-- INPUT FOR THIS TASK follows --

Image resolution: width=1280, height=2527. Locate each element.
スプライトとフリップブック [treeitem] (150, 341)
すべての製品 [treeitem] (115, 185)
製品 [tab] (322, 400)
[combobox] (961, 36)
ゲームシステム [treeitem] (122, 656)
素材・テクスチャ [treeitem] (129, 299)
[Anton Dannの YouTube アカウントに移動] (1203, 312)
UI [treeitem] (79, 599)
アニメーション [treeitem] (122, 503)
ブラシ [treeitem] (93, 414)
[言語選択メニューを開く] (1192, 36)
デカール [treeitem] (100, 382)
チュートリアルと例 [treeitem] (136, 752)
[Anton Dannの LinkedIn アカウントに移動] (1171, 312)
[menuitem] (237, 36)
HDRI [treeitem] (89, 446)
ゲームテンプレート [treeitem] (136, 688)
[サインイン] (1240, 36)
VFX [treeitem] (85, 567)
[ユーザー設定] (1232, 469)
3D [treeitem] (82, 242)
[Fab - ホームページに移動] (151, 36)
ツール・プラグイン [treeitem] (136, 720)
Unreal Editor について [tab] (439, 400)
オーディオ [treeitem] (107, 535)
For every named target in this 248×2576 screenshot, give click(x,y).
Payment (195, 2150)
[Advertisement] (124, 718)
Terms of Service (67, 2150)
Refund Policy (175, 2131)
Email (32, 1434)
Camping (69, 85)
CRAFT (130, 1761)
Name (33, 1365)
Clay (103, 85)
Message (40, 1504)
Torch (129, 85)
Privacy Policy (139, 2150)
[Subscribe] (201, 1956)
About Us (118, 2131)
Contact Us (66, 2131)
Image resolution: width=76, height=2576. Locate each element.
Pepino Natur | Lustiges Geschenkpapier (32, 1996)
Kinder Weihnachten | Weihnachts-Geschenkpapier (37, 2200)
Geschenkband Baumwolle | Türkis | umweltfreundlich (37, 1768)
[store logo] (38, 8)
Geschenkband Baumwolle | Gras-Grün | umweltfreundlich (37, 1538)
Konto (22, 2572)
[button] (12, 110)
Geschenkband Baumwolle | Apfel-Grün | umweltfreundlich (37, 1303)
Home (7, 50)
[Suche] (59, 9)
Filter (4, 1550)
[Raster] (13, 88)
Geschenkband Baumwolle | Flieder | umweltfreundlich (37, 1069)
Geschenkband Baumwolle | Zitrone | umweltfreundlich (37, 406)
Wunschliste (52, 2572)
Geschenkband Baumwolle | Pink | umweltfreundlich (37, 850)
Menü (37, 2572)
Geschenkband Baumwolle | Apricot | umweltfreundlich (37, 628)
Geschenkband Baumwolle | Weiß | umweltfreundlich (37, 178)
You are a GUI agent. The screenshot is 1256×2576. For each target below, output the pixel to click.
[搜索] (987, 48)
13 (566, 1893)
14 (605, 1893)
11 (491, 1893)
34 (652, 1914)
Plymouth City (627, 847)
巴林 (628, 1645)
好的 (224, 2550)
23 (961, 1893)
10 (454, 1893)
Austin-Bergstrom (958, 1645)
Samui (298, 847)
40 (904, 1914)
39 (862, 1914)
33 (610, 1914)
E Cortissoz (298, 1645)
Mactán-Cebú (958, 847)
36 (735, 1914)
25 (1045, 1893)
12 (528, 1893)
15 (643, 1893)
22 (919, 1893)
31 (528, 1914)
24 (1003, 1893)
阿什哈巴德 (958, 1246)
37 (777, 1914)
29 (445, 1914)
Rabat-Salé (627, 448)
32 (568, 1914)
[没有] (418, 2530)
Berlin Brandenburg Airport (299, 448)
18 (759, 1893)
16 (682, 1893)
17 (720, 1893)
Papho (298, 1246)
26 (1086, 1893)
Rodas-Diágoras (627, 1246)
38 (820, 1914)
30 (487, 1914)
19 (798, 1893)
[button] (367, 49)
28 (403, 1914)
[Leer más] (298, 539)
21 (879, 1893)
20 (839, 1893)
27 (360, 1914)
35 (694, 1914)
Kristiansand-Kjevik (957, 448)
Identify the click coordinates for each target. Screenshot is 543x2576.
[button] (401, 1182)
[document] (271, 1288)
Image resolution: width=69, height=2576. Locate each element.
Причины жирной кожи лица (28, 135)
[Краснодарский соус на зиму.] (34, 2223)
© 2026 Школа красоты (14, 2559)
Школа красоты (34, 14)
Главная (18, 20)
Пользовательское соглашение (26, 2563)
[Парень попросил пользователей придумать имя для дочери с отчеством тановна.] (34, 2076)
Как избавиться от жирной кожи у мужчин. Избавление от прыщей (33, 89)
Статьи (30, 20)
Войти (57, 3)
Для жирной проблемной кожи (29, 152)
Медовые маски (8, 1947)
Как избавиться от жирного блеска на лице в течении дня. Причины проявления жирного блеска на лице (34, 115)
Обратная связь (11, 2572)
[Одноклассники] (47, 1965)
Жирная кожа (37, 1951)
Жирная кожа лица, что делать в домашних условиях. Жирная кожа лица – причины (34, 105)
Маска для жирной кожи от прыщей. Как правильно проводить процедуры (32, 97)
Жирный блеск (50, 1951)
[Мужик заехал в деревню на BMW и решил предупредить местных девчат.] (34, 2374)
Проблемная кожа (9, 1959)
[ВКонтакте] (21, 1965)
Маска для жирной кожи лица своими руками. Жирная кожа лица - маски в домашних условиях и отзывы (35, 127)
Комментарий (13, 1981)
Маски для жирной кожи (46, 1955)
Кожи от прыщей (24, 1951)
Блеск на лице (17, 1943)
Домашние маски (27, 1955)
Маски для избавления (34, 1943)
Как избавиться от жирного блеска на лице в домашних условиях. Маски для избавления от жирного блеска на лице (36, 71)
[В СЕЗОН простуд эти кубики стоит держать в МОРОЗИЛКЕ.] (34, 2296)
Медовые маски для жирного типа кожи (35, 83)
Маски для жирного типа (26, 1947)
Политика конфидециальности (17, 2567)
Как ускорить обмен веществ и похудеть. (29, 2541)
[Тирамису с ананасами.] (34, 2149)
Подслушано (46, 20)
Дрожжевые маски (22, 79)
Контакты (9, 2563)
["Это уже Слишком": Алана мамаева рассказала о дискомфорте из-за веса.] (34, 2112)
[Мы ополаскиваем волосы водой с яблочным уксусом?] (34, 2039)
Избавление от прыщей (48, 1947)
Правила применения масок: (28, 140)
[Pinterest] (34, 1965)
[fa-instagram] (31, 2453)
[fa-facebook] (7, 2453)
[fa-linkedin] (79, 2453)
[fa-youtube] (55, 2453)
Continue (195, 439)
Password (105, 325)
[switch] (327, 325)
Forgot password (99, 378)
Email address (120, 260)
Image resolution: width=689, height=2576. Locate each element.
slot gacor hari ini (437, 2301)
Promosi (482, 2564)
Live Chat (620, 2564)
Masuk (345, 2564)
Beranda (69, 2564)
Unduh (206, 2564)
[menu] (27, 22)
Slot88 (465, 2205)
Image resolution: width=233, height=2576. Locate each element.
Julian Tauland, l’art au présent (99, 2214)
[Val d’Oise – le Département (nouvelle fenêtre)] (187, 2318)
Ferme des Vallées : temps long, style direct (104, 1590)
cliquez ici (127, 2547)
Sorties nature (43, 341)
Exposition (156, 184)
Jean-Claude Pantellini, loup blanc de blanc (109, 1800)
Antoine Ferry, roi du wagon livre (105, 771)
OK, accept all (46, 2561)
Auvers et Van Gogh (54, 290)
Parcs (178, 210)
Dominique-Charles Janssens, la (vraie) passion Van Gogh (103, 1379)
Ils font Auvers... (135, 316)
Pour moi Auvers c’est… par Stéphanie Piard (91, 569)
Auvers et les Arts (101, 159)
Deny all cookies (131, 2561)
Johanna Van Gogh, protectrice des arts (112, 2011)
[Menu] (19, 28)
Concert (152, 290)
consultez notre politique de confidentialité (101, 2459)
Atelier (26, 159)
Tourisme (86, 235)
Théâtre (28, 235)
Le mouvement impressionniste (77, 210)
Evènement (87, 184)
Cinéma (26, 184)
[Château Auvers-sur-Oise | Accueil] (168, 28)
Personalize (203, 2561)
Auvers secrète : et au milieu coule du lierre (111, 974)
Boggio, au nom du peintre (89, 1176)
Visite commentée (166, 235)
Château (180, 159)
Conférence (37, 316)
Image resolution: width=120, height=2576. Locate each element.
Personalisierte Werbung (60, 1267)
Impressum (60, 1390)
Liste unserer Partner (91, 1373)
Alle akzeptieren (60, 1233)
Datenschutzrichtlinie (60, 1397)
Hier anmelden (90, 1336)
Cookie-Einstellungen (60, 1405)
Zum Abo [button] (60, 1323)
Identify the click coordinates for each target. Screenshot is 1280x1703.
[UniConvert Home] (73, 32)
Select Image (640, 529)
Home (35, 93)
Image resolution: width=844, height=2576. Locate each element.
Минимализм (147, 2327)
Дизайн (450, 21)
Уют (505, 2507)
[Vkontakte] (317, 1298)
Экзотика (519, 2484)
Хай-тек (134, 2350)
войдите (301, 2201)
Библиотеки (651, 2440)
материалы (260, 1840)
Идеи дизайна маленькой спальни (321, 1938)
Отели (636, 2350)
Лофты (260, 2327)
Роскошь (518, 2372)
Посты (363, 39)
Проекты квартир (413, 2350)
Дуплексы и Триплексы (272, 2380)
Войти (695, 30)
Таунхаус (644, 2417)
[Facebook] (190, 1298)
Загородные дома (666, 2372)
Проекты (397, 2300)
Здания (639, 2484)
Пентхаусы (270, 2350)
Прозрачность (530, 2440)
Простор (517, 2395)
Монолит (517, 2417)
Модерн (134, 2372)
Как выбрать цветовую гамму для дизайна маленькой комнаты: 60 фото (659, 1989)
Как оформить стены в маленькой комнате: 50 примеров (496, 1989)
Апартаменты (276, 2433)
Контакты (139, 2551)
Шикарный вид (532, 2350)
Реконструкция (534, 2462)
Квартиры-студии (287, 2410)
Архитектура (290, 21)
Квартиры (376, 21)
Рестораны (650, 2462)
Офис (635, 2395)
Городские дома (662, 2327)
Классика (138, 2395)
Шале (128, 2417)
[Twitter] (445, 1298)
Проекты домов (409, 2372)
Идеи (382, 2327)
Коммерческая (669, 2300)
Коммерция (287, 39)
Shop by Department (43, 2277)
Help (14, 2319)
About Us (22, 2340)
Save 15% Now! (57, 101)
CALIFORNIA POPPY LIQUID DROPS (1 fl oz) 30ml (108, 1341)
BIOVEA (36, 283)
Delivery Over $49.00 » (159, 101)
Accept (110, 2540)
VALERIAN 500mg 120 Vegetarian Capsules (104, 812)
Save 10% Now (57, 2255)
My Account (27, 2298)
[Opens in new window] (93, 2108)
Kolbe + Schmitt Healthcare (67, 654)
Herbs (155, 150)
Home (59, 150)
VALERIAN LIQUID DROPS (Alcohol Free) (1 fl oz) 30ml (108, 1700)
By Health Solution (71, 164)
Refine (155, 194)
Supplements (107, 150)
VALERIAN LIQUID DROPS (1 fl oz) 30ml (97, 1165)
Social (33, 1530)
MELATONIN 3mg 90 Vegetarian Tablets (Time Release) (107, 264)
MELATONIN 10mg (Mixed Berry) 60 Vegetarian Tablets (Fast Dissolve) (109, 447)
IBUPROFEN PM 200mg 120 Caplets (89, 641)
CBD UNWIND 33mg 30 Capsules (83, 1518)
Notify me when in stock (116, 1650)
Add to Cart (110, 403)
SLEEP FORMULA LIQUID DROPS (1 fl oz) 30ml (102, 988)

-- INPUT FOR THIS TASK concluded --

* [PROBLEM REQUIREMENTS] Your task is to write out, exactly, the line that contains "Save 15% Now! (57, 101)" and each line after it to the end of the data, with no other lines.

* [SOLUTION BELOW]
Save 15% Now! (57, 101)
CALIFORNIA POPPY LIQUID DROPS (1 fl oz) 30ml (108, 1341)
BIOVEA (36, 283)
Delivery Over $49.00 » (159, 101)
Accept (110, 2540)
VALERIAN 500mg 120 Vegetarian Capsules (104, 812)
Save 10% Now (57, 2255)
My Account (27, 2298)
[Opens in new window] (93, 2108)
Kolbe + Schmitt Healthcare (67, 654)
Herbs (155, 150)
Home (59, 150)
VALERIAN LIQUID DROPS (Alcohol Free) (1 fl oz) 30ml (108, 1700)
By Health Solution (71, 164)
Refine (155, 194)
Supplements (107, 150)
VALERIAN LIQUID DROPS (1 fl oz) 30ml (97, 1165)
Social (33, 1530)
MELATONIN 3mg 90 Vegetarian Tablets (Time Release) (107, 264)
MELATONIN 10mg (Mixed Berry) 60 Vegetarian Tablets (Fast Dissolve) (109, 447)
IBUPROFEN PM 200mg 120 Caplets (89, 641)
CBD UNWIND 33mg 30 Capsules (83, 1518)
Notify me when in stock (116, 1650)
Add to Cart (110, 403)
SLEEP FORMULA LIQUID DROPS (1 fl oz) 30ml (102, 988)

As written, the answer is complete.